## JOB ITEM
Retype the material below line for line with no changes to the wording, and leave the pictures out.

[Saved entries]
-- Opening Marker --

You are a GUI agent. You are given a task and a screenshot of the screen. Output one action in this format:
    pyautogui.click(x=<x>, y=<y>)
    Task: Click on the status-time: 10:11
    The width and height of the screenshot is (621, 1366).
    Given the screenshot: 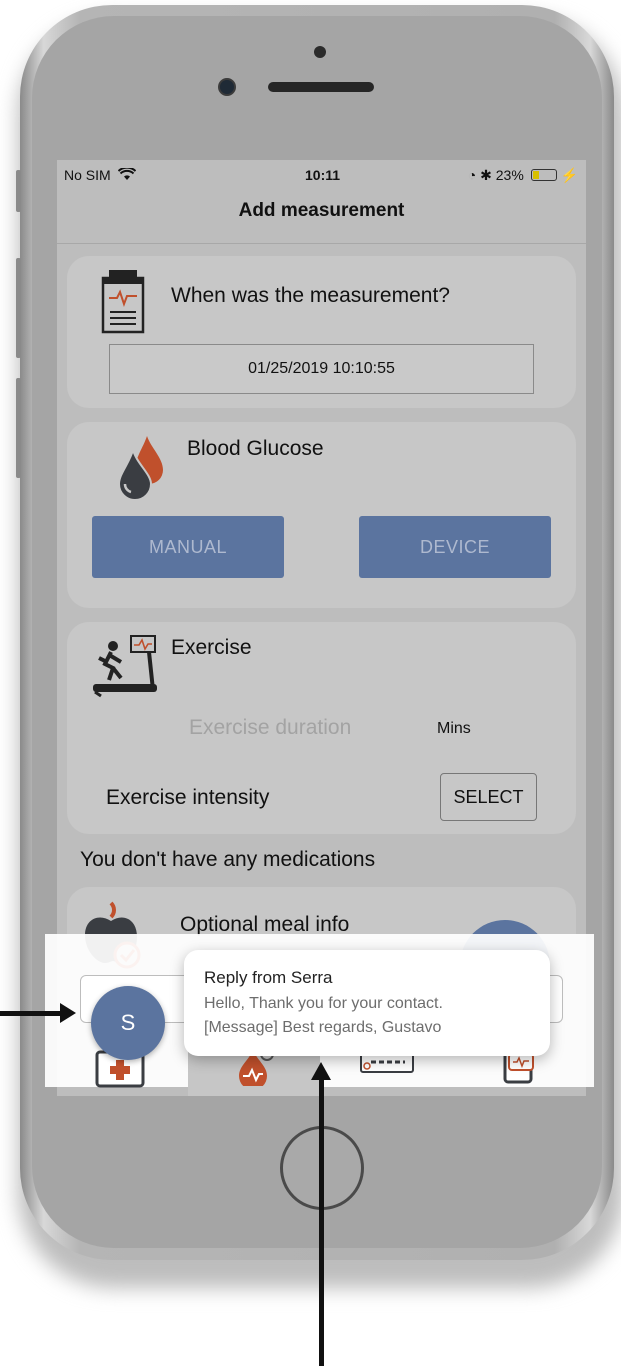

-- Closing Marker --

## SOLUTION
You are a GUI agent. You are given a task and a screenshot of the screen. Output one action in this format:
    pyautogui.click(x=<x>, y=<y>)
    Task: Click on the status-time: 10:11
    The width and height of the screenshot is (621, 1366).
    Given the screenshot: 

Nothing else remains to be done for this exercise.